Morgan Stanley (NYSE:MSA) has many customers in fee accounts and may not see much impact. The same can be said for Bank of America (NYSE:BACC) Merrill Edge. In addition, it’s expected that some commission paying Merrill Lynch customers may switch to Merrill Edge.

LPL Financial Holdings Inc. (NASDAQ:LPLAC) has indicated that it expects to grow assets as many small brokers may seek to join forces to be able to handle the costs associated with compliance with the new rule.


Brokerages, individual advisers with small accounts and those in the financial services industry that have relied on commissions in the past will have to retool operations and practices in order to avoid coming out on the losing end.

Privately owned Edward Jones said it plans to roll out new low-cost fee-based accounts for investors with as little as $5,000. According to the firm, these accounts will feature a range of mutual funds and ETFs without all the bells and whistles found in accounts with higher minimums.

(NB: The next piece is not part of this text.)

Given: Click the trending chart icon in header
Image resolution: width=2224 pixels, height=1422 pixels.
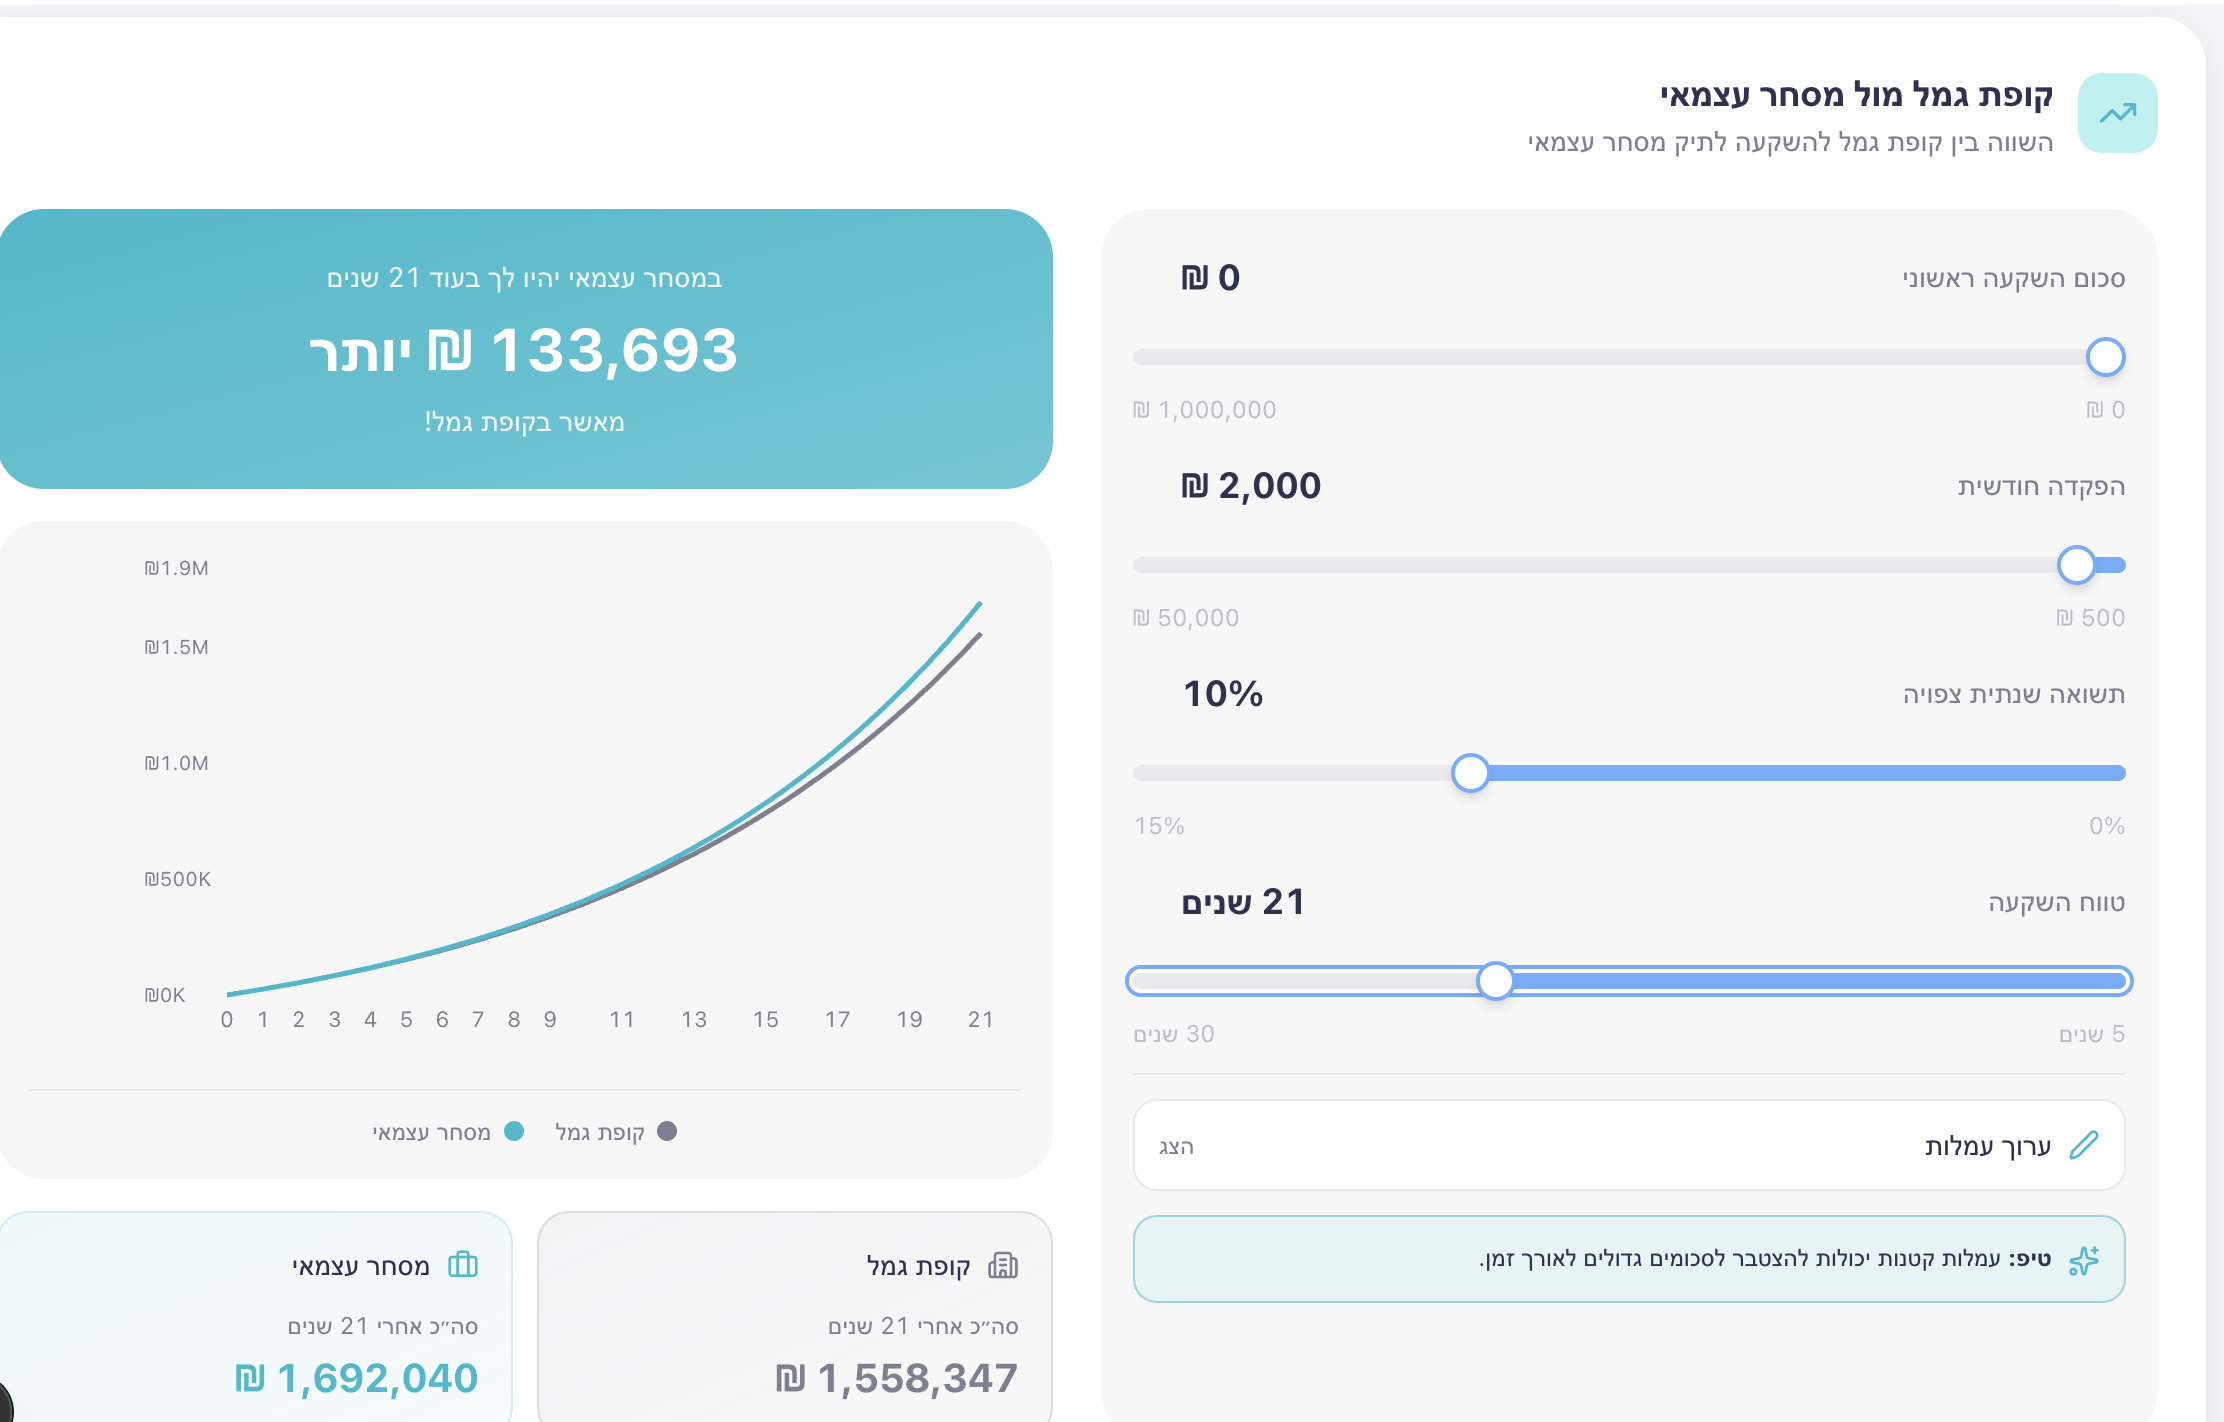Looking at the screenshot, I should (x=2117, y=113).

Franklin Resources (NYSE:BEND), which has underperformed may suffer as a result of the new rule.

Insurance companies expect to see a slowdown in the sales of variable annuities. This has led companies like Prudential Financial Inc. (NYSE:PRUA) to indicate it will retool its annuities.

Other companies such as MetLife Inc. (NYSE:META) have already started the retooling process by selling off commissioned salespeople. Whether the tactic will help remains to be seen.